US 19 / SR 400 in Dawson County
East end: SR 60 in Hall County
Location
Counties: Dade, Walker, Gordon, Murray, Gilmer, Pickens, Dawson, Hall
Highway system
  • Georgia State Routes
SR 135 SR 137

State Route 136 (SR 136) is a state highway that runs west–east through portions of Dade, Walker, Gordon, Murray, Gilmer, Pickens, Dawson, and Hall counties in northwestern and north-central Georgia. The route runs from its western terminus at SR 71 at the Alabama state line, west of Trenton, to its eastern terminus at SR 60 north of Gainesville.

Route description[edit]

SR 136 initially heads east from the Alabama state line, where it continues into Alabama as SR 71 in the direction of Higdon. After passing the community of Gass, the route descends from about 1,600 feet down to under 1,000 feet elevation via two switchback turns as it approaches Trenton, the county seat of Dade County, which is located in the extreme northwest corner of the state of Georgia, bordering both Alabama and Tennessee. Just before running through Trenton, SR 136 crosses I-59, and then ascends again via switchbacks out of Trenton in a southerly direction up to an elevation of about 2,000 feet to the western border of Cloudland Canyon State Park, and cuts around the state park to its south to head southeast into Walker County. Just after crossing into Walker County, the route makes a sharp turn to the north and descends yet again down to an elevation of about 1,000 feet, then heads back east, now called Lookout Mountain Scenic Highway in reference to its proximity to Lookout Mountain in the area.[1][2][3]

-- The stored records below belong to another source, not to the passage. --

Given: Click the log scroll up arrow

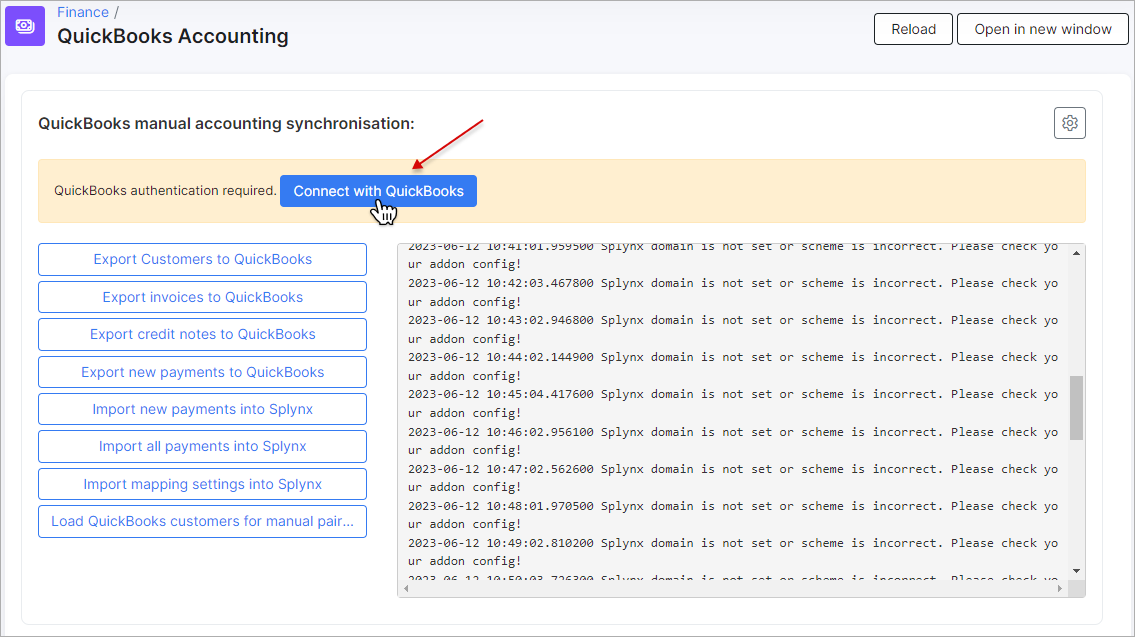Looking at the screenshot, I should click(1076, 253).
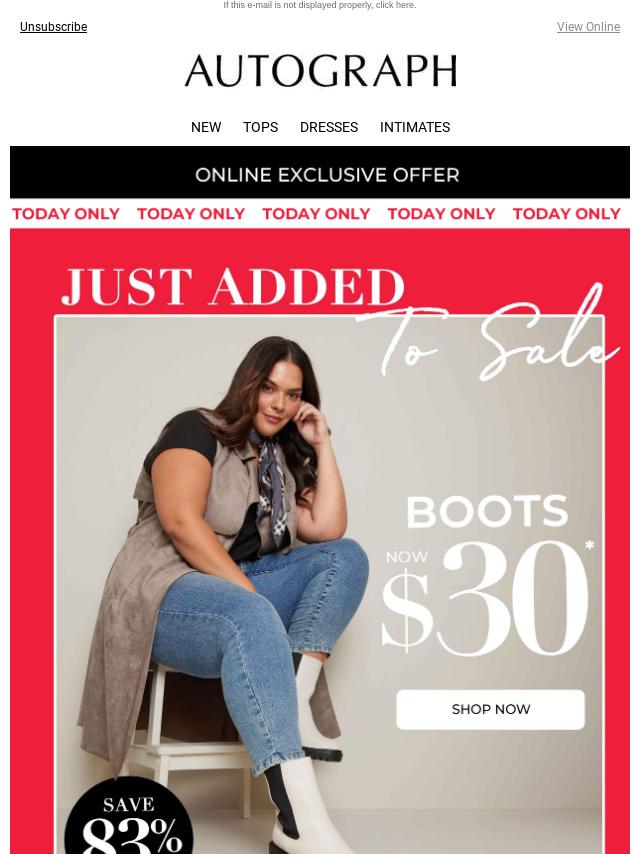
Task: Click the To Sale script text
Action: [488, 333]
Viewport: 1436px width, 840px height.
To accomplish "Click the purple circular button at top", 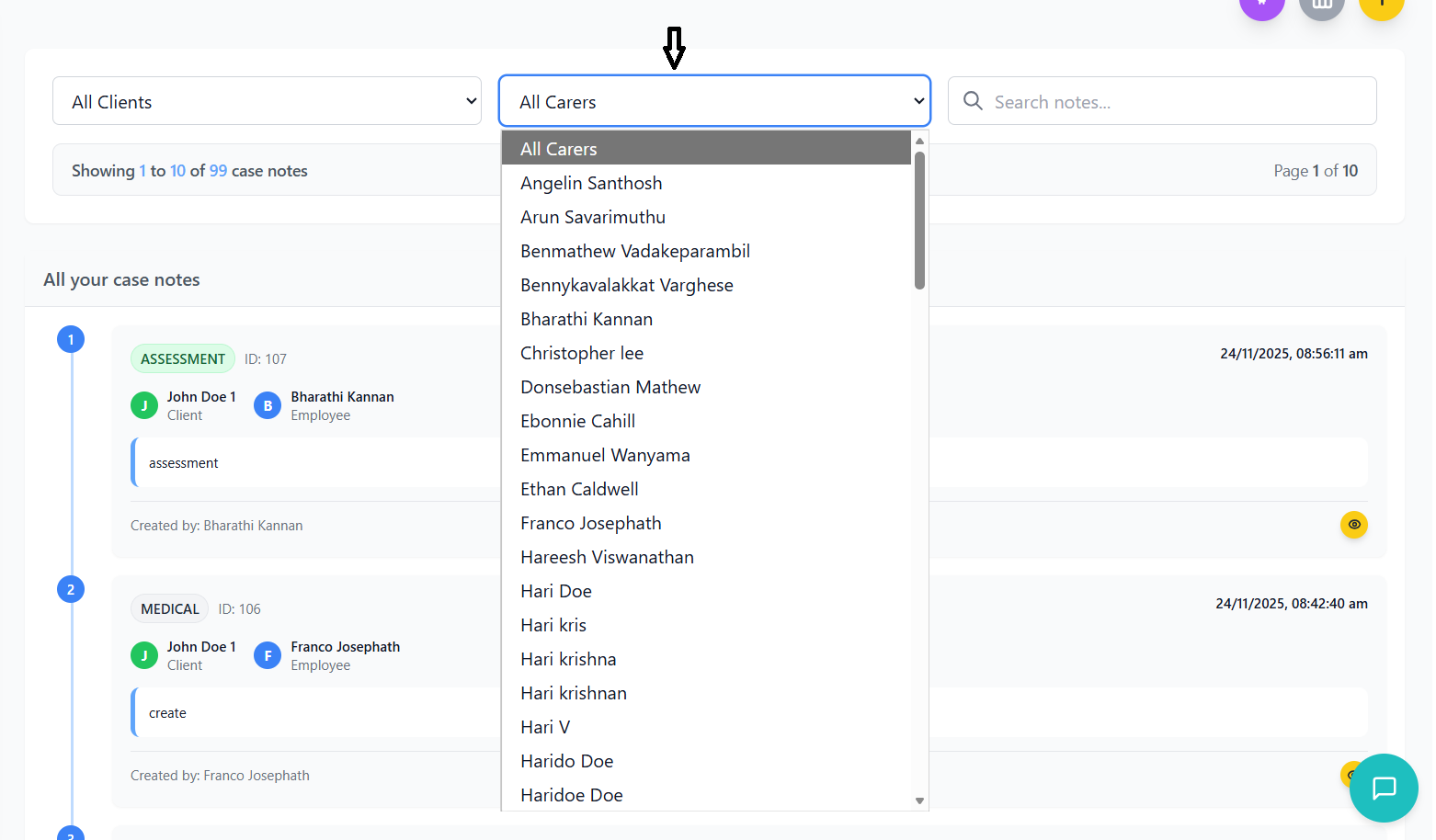I will (x=1261, y=5).

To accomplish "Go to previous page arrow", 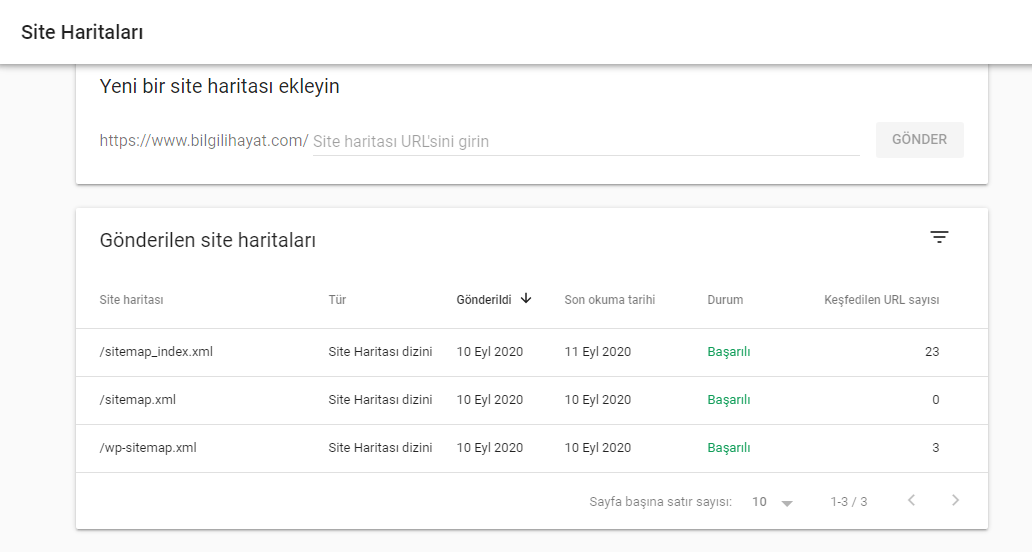I will tap(912, 501).
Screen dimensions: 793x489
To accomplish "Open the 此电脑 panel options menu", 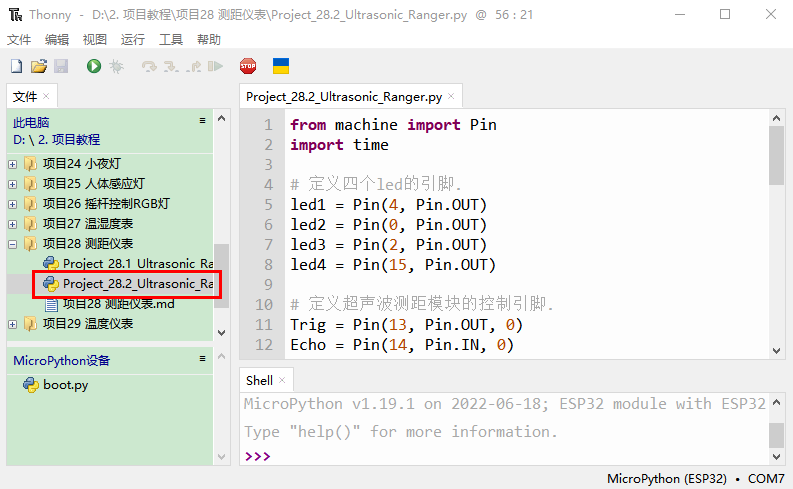I will point(202,121).
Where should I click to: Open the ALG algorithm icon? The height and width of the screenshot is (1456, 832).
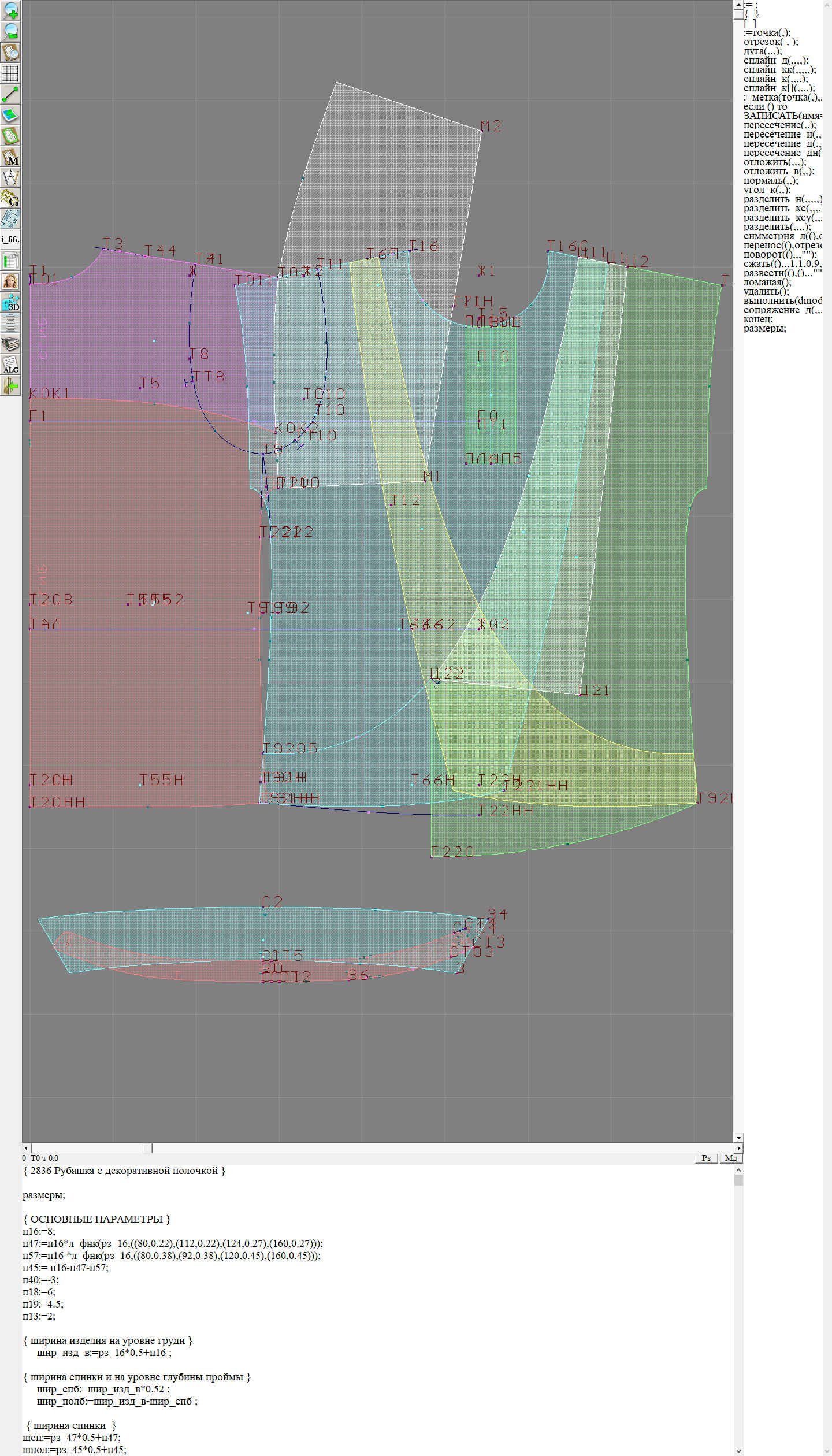tap(10, 365)
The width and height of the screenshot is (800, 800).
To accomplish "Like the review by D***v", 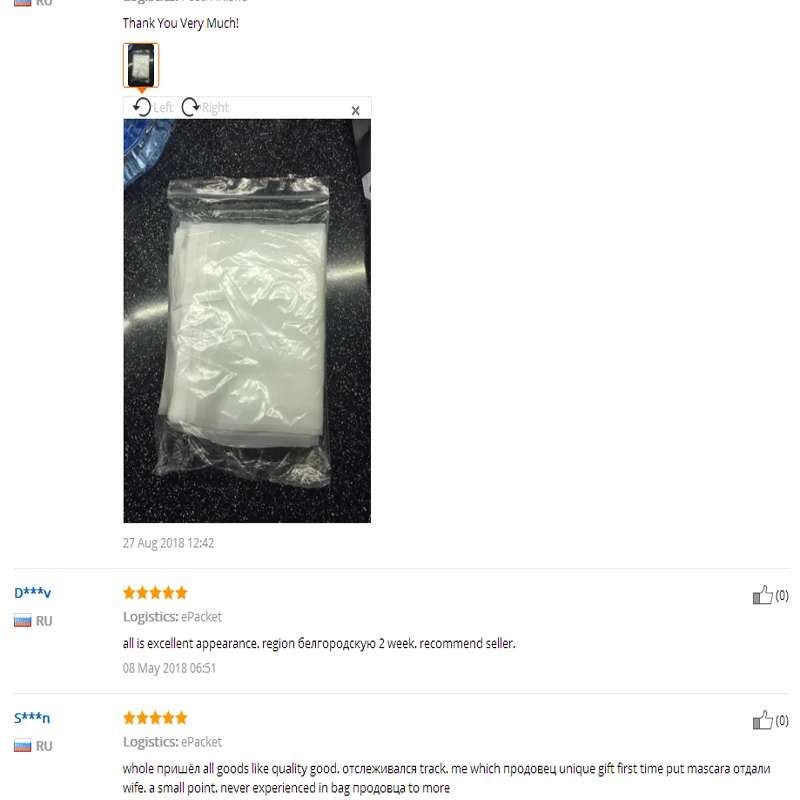I will tap(762, 595).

SR 136 meanders in a southeasterly direction, then intersects US 27/SR 1 just north of LaFayette, is co-signed with these two routes south through LaFayette, then splits off and runs east in the direction of Villanow, briefly running north and forming part of the western border of the Chattahoochee National Forest, then running south to find passable valleys, before cutting east through the national forest area. Just west of the county line with Whitfield County, the route cuts sharply south to cut through the Johns Mountain Wildlife Management Area, then enters Gordon County in its extreme northwestern corner, crosses I-75, and enters Resaca. SR 136 continues northeast, then east, out of Resaca and through the northern portion of Gordon County, intersects US 411/SR 61, then briefly crosses through the very southern section of Murray County, just south of Carters Lake, and passes into southern Gilmer County. There, the route cuts southeast, enters Pickens County, and turns back to the east as it approaches Talking Rock, crossing SR 5/SR 515 just west of Talking Rock.[1][2][3]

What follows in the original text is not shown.